## WORK ITEM:
Count the lines below in which "screenshot" appears, then give that number by itself.
══════════
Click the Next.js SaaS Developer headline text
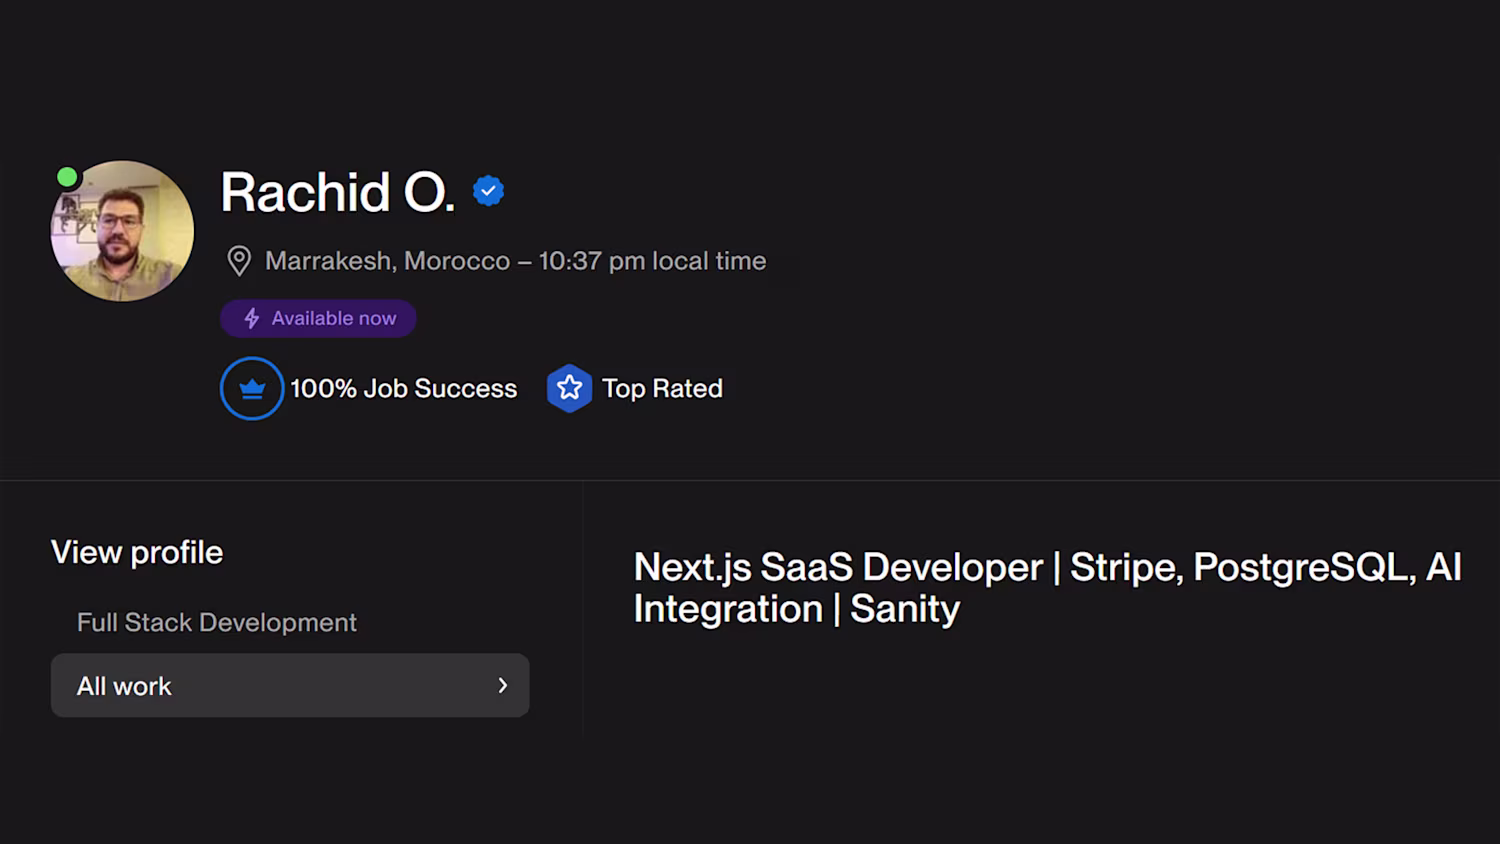 (x=838, y=567)
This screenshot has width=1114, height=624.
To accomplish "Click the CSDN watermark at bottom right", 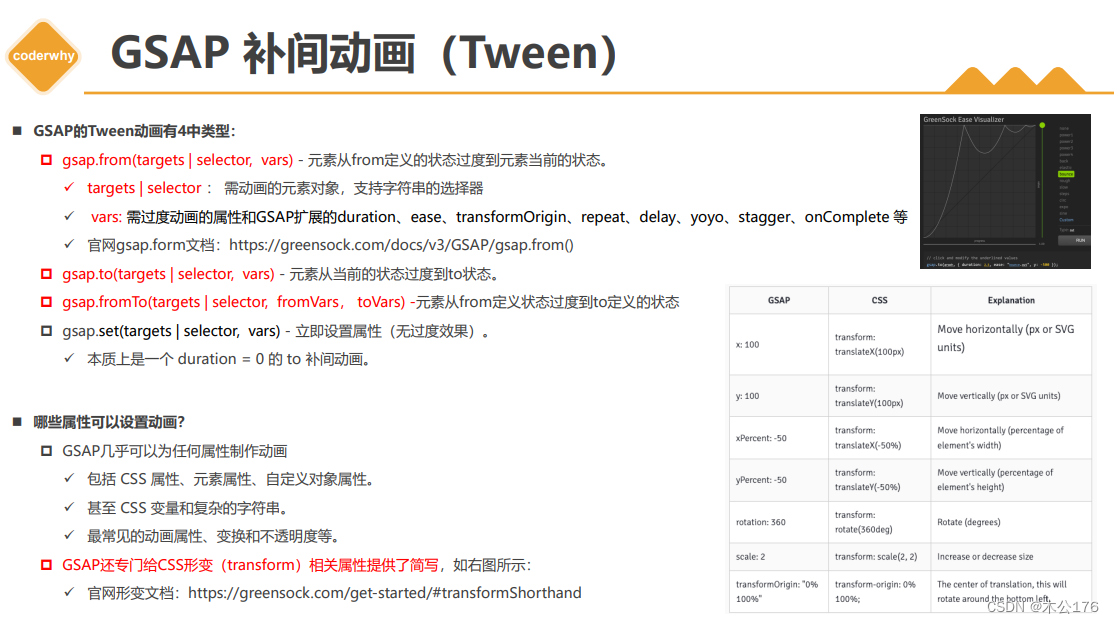I will (x=1042, y=607).
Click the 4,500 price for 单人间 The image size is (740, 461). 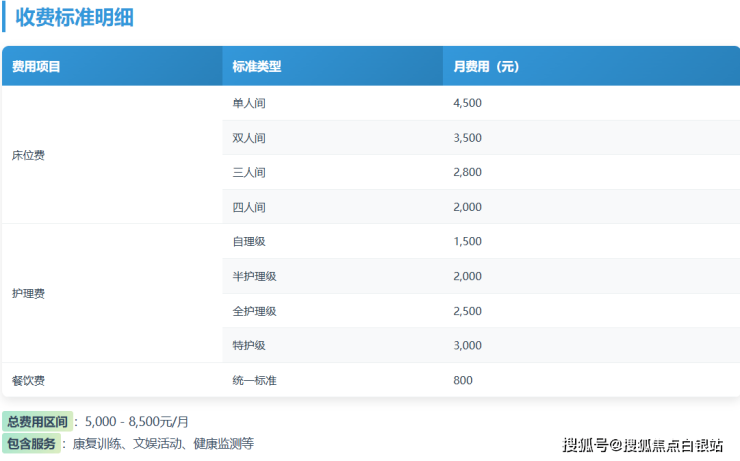468,103
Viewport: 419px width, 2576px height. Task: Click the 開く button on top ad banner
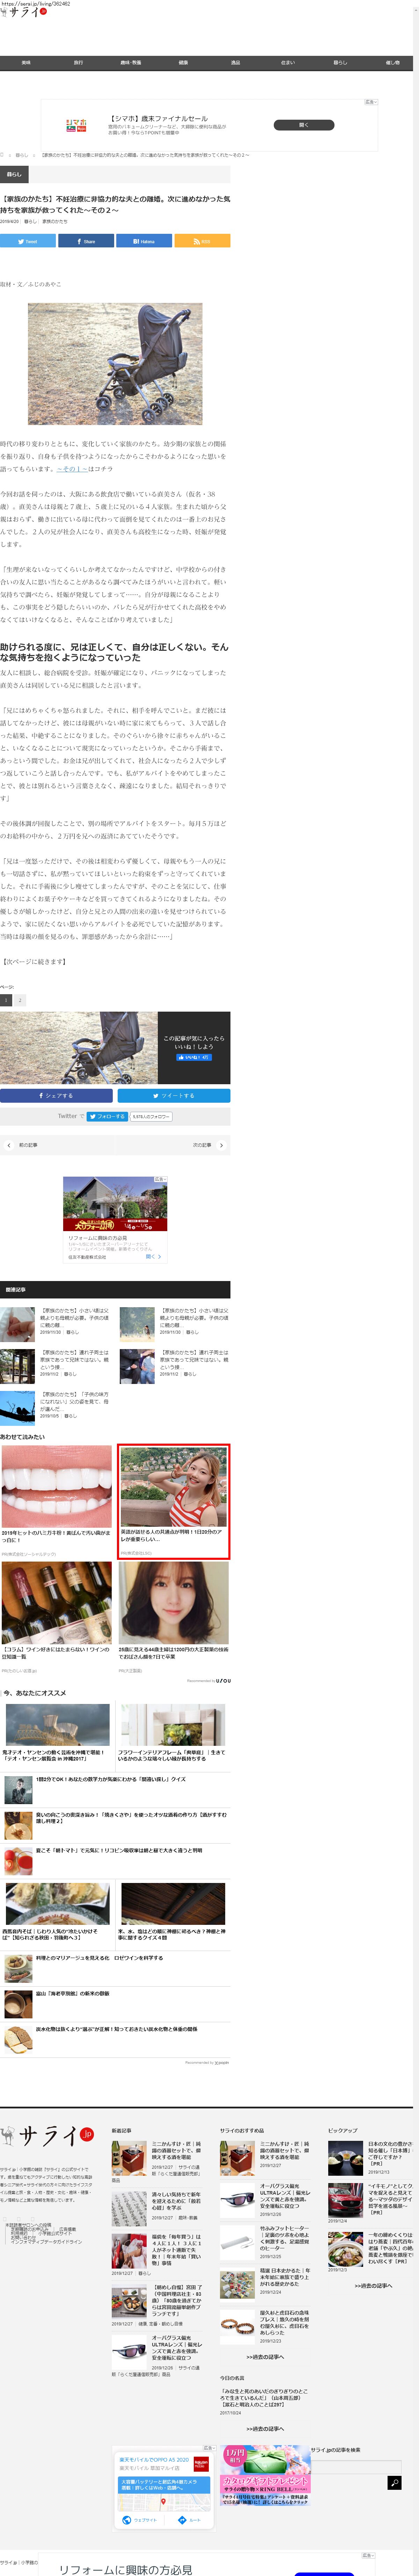[303, 125]
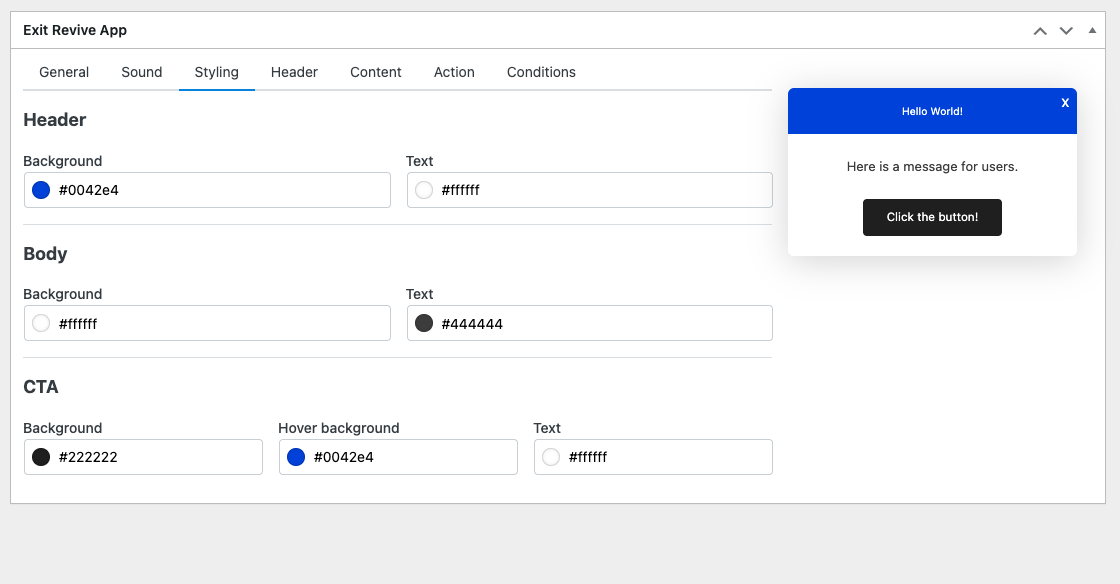Switch to the Conditions tab

(x=541, y=72)
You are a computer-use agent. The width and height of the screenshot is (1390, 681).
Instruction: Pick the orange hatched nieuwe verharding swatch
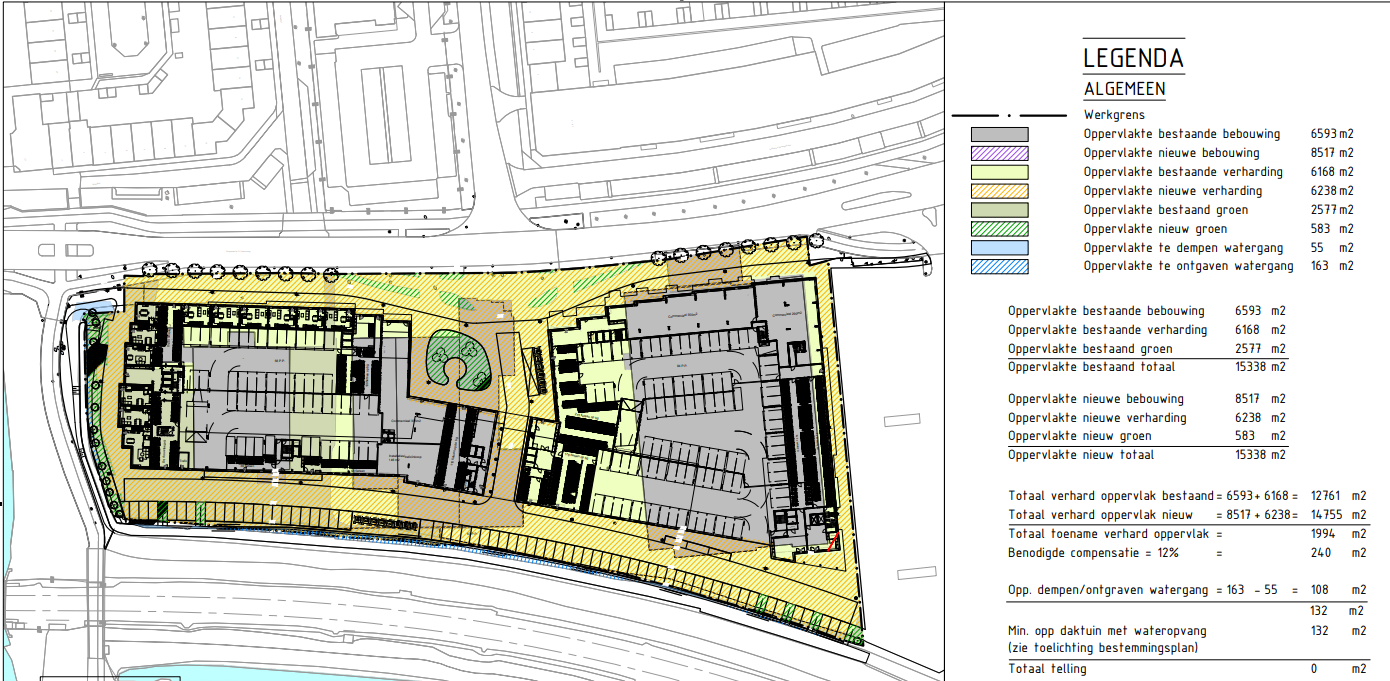[x=998, y=191]
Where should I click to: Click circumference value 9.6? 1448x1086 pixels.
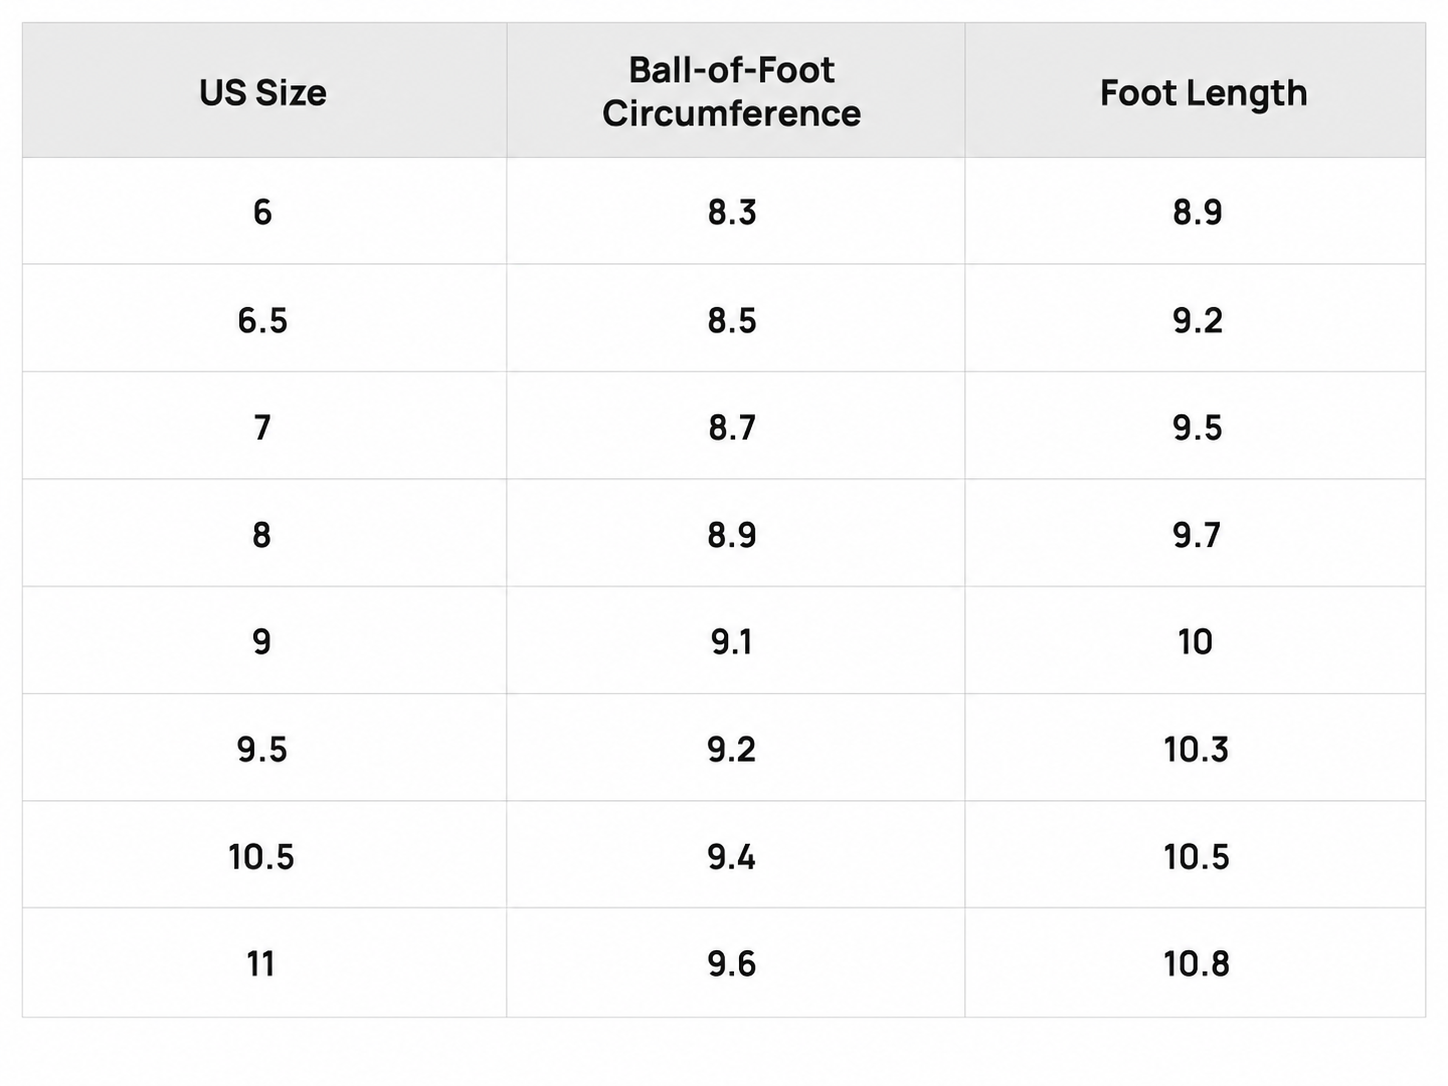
══════════
## OUTPUT BELOW:
2